- [Prompt]: Reproduce everything in the post on new PFNano variables from "For FatJets, a" down to "at this link.", word for word.

- [Quoted passage]:
+++++

12 4 8 new vars v1 #47

angzaza · 2022-12-14T17:48:41Z

New variables for FatJets and SubJets are added in PFNano/python/addBTV.py

uncorrpt
residual
jes
CombIVF
DeepCSVBDisc
btagDeepB_c
DeepCSVCvsLDisc
DeepCSVCvsBDisc

For FatJets, a MuonTable is defined in PFNano/plugins/JetConstituentTableProducer.cc, which contains the following variables:

pt
eta
ptrel
phi
isGlobal
nMuHit
nMatched
nTkHit
nPixHit
nOutHit

The distributions of these variables, obtained by running PFNano/test/nano_mc_Run3_122X_NANO.py over 1k events of /ZprimeToTT_M3000_W30_TuneCP2_13p6TeV-madgraph-pythiaMLM-pythia8/Run3Winter22MiniAOD-122X_mcRun3_2021_realistic_v9-v2/MINIAODSIM, are shown at this link.

This work was carried out under the supervision of Soureek Mitra and Denise Muller.

+++++

- [Available data]:

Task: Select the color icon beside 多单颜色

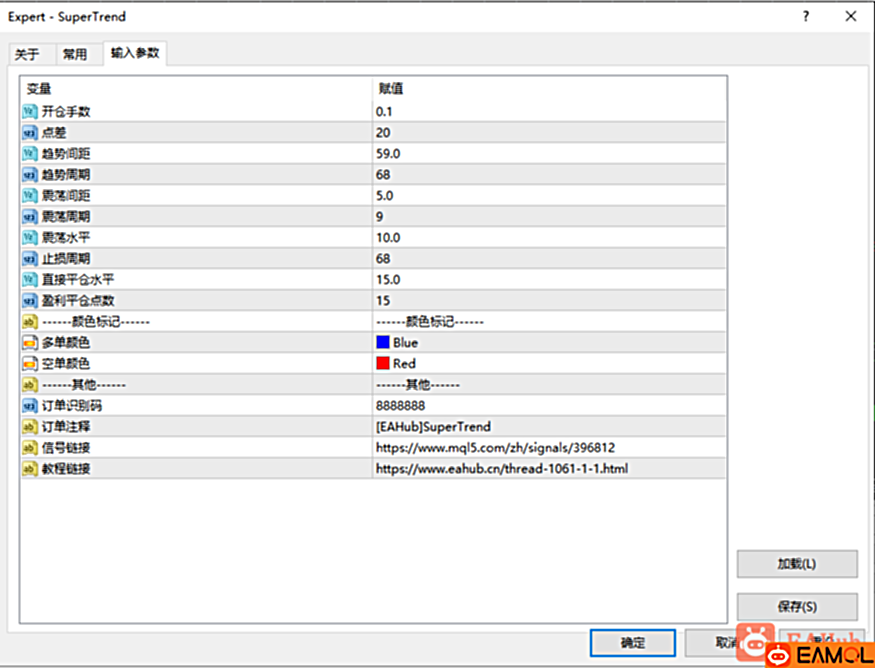Action: tap(29, 343)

+++++

- [Answer to the exercise]:
For FatJets, a MuonTable is defined in PFNano/plugins/JetConstituentTableProducer.cc, which contains the following variables:

pt
eta
ptrel
phi
isGlobal
nMuHit
nMatched
nTkHit
nPixHit
nOutHit

The distributions of these variables, obtained by running PFNano/test/nano_mc_Run3_122X_NANO.py over 1k events of /ZprimeToTT_M3000_W30_TuneCP2_13p6TeV-madgraph-pythiaMLM-pythia8/Run3Winter22MiniAOD-122X_mcRun3_2021_realistic_v9-v2/MINIAODSIM, are shown at this link.